Please copy out the entries until you have copied the line that contains "The image size is (373, 263).", beginning with the first line.

══ DATASET RECORDS

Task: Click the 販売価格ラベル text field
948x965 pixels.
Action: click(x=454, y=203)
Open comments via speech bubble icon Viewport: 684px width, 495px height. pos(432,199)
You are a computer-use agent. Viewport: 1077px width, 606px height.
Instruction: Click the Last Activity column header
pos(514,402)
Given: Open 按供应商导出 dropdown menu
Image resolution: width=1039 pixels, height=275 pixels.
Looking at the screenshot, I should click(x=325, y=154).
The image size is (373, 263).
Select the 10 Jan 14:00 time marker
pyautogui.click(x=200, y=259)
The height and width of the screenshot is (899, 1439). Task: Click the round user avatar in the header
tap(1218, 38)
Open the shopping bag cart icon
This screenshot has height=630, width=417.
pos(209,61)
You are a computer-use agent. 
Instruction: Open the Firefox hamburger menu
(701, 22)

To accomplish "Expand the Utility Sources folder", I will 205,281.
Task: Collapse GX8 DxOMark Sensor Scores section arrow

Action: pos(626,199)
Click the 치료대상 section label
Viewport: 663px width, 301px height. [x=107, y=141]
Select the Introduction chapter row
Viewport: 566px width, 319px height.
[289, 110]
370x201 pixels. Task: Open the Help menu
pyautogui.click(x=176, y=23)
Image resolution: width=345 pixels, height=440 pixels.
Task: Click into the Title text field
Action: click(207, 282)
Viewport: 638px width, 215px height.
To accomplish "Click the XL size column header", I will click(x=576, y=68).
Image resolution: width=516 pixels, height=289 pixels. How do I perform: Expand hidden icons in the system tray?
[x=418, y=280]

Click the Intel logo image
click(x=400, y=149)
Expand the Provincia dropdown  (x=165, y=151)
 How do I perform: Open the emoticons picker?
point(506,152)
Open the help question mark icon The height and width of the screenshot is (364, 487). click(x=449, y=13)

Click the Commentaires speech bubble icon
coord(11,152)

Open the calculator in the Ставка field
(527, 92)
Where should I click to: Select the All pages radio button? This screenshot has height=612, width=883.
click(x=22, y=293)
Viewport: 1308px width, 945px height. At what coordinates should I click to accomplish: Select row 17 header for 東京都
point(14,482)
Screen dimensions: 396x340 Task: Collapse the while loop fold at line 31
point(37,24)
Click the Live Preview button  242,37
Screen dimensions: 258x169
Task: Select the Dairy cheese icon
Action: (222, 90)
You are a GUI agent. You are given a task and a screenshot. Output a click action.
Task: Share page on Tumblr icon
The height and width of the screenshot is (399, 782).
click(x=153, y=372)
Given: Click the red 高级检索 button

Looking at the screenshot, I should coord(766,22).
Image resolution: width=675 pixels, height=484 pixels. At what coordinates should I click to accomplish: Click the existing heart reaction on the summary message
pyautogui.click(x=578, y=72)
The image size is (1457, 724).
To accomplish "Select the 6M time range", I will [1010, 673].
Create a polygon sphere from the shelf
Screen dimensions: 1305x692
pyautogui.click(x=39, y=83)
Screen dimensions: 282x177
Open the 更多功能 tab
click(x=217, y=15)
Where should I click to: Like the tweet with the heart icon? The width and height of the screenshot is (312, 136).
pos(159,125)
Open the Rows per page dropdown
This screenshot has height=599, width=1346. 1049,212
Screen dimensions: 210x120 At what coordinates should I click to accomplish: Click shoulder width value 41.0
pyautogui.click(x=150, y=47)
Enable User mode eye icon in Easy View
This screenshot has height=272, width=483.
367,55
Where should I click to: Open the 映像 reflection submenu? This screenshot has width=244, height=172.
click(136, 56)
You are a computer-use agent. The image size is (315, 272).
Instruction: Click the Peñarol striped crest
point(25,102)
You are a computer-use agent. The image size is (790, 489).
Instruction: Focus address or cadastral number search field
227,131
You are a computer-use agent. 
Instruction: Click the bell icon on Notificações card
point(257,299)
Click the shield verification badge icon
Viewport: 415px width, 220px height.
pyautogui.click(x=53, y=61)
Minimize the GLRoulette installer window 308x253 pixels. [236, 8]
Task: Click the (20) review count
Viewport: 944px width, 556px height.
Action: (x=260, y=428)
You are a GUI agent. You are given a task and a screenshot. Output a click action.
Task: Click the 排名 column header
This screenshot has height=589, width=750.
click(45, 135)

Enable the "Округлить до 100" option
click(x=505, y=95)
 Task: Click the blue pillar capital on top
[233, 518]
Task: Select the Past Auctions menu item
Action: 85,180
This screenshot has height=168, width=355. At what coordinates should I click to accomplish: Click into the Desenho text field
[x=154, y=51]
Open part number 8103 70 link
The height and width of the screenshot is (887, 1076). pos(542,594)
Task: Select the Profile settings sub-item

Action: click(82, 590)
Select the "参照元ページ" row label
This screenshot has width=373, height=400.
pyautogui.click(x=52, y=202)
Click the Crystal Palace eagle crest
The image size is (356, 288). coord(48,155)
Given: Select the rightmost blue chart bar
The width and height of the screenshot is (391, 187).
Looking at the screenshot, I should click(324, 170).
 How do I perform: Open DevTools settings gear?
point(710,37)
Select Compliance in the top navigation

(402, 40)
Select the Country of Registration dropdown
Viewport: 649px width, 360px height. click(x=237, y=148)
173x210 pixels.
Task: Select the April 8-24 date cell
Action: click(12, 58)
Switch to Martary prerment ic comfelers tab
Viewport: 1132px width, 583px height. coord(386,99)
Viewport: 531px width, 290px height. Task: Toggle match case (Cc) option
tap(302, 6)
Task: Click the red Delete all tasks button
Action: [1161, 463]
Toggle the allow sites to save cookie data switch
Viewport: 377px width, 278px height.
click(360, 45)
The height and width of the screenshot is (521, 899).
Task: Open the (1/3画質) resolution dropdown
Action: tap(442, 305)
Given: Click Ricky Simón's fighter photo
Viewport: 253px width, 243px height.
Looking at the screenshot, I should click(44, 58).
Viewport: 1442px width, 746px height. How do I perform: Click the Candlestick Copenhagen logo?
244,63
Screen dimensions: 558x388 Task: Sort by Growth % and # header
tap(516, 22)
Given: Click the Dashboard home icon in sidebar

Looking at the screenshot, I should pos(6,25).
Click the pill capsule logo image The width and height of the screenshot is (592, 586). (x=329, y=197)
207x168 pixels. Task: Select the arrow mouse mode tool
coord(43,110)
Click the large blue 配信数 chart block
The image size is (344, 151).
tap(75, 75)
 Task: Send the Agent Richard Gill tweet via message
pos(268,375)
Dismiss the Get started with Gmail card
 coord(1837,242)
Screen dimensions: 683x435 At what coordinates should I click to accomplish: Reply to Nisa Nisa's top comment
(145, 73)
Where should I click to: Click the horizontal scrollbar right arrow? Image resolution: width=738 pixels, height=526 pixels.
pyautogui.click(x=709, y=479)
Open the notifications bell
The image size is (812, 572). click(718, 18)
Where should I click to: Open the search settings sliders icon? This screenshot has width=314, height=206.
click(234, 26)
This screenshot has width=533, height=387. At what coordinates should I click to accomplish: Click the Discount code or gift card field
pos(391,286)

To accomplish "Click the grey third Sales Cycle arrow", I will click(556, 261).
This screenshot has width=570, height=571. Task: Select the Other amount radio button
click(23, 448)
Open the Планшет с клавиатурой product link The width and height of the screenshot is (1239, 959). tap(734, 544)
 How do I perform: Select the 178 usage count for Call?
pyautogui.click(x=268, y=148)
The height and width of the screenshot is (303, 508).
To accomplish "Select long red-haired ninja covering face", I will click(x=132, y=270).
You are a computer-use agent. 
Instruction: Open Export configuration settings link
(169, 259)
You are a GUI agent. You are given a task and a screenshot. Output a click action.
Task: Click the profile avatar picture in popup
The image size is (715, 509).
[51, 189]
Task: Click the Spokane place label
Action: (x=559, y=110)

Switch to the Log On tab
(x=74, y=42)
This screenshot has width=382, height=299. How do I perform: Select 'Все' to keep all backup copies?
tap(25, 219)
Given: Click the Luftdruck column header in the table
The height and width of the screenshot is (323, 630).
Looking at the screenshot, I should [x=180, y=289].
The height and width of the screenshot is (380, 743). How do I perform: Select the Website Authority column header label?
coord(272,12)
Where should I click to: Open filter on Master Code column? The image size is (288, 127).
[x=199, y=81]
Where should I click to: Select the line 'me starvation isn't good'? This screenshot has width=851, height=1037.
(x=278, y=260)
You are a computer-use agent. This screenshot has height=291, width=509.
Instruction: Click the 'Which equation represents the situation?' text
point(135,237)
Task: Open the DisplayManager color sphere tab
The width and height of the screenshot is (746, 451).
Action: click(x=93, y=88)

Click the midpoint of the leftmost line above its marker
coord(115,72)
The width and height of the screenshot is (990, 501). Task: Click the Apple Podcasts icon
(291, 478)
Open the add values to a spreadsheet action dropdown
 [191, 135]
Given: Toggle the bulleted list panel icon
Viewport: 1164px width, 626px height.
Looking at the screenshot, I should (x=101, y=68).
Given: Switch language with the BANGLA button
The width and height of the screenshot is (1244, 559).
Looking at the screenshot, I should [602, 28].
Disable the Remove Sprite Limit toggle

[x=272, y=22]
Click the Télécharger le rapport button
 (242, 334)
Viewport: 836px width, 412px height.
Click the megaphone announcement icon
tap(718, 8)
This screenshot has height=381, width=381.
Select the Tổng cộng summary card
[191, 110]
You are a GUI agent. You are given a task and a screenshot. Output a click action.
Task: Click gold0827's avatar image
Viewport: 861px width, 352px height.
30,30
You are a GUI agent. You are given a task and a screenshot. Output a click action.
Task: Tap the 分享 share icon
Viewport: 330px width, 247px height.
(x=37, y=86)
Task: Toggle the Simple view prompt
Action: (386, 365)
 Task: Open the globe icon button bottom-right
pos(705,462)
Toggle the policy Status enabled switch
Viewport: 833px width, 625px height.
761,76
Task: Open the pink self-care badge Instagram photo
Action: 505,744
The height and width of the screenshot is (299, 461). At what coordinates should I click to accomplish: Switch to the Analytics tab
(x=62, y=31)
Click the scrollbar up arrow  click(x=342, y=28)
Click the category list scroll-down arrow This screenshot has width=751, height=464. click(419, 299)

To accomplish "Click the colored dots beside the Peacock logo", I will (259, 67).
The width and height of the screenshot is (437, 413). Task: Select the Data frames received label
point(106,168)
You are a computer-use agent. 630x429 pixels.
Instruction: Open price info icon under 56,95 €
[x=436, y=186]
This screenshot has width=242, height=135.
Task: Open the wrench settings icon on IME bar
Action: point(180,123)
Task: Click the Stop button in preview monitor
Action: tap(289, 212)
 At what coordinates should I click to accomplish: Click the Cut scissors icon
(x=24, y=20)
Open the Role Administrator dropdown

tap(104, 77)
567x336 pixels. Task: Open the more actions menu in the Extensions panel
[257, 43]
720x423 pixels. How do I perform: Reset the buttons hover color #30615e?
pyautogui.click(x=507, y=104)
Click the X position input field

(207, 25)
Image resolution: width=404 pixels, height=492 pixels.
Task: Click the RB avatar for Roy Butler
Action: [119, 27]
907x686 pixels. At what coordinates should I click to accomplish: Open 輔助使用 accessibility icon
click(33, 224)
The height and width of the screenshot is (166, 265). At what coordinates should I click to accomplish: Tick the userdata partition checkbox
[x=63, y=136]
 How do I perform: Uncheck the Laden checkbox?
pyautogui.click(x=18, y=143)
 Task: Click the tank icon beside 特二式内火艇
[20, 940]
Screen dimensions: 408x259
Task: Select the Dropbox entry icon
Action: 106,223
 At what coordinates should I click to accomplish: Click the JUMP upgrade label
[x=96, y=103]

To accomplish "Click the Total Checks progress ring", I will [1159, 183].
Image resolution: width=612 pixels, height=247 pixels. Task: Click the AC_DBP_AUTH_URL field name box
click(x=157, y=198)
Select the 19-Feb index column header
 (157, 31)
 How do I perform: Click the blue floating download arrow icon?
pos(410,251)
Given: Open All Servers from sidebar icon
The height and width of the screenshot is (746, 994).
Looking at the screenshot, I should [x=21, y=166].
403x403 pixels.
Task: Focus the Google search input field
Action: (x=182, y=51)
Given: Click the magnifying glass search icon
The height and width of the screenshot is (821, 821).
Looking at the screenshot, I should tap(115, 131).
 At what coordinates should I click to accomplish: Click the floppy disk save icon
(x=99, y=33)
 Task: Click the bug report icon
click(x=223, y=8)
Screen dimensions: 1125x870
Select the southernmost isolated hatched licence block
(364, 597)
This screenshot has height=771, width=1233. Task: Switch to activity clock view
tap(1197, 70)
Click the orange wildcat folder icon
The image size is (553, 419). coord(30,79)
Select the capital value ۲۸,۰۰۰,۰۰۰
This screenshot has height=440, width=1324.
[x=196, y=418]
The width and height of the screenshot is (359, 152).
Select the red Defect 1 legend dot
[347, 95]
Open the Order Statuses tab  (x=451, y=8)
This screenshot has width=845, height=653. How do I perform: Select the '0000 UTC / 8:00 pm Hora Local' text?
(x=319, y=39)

════

- _RESPONSE TO THE EXERCISE_
Task: Click the 販売価格ラベル text field
948x965 pixels.
Action: click(x=454, y=203)
Open comments via speech bubble icon Viewport: 684px width, 495px height. pos(432,199)
You are a computer-use agent. Viewport: 1077px width, 606px height.
Instruction: Click the Last Activity column header
pos(514,402)
Given: Open 按供应商导出 dropdown menu
Image resolution: width=1039 pixels, height=275 pixels.
Looking at the screenshot, I should click(x=325, y=154).
The image size is (373, 263).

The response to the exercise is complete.